Thanks for your suggestion. I couldnt get it to work properly (I am an M novice) but I found a work around. I created a 2nd table linked to the same sharepoint and deleted all the columns except the 6 error type columns and a unique identifier column, called Call ID. I then unpivoted the 6 error type columns which put them all into one, and created a join on Call ID with my original sharepoint table that contains all the additional information such as name, team etc.

This fixed my issue as it removed my need to count the text within the query editor, and because now its in one column it slots in nicely in the charts and automatically counts the occurrences of each group, such as EIC (used in my example), and the join on Call ID allows me to tie it back to the person or any of the other details in the original dataset. It all appears to be working, so far so good anyway!

View solution in original post

2 REPLIES 2
Datatouille
Solution Sage
Solution Sage

Hi @MB1

 

You can leverage M List Functions.

 

Try this:

 

Let

  Source = "YourSource",

  Check = Table.AddColumn(Source, "Check", each List.Count( List.Select( { [Col1], [Col2], [Col3], [Col4], [Col5], [Col6] } , each _ = "EIC")))

in

  Check

Hi @Datatouille

Thanks for your suggestion.

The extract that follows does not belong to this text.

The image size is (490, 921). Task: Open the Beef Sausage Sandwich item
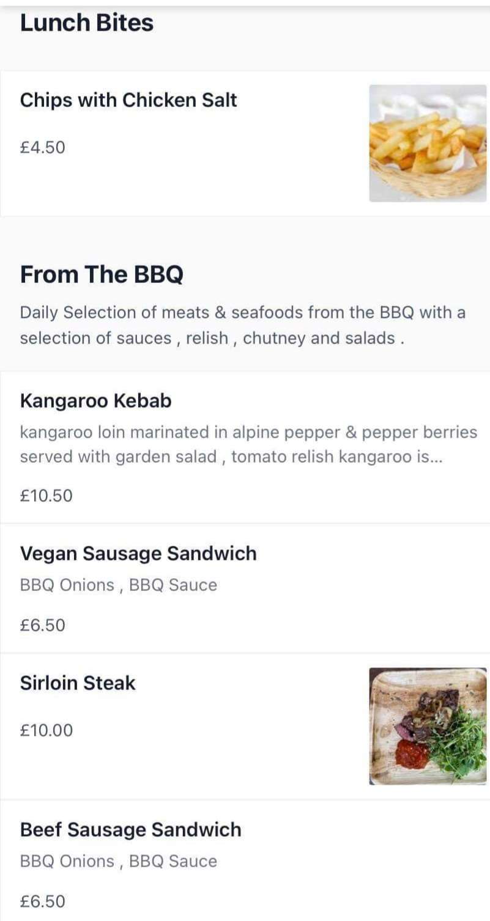tap(130, 829)
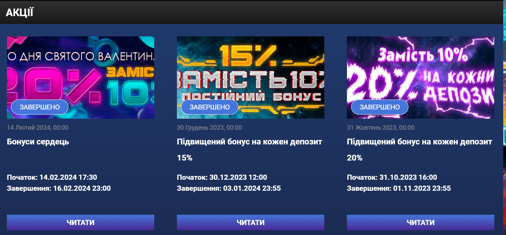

I couldnt get it to work properly (I am an M novice) but I found a work around. I created a 2nd table linked to the same sharepoint and deleted all the columns except the 6 error type columns and a unique identifier column, called Call ID. I then unpivoted the 6 error type columns which put them all into one, and created a join on Call ID with my original sharepoint table that contains all the additional information such as name, team etc.

This fixed my issue as it removed my need to count the text within the query editor, and because now its in one column it slots in nicely in the charts and automatically counts the occurrences of each group, such as EIC (used in my example), and the join on Call ID allows me to tie it back to the person or any of the other details in the original dataset. It all appears to be working, so far so good anyway!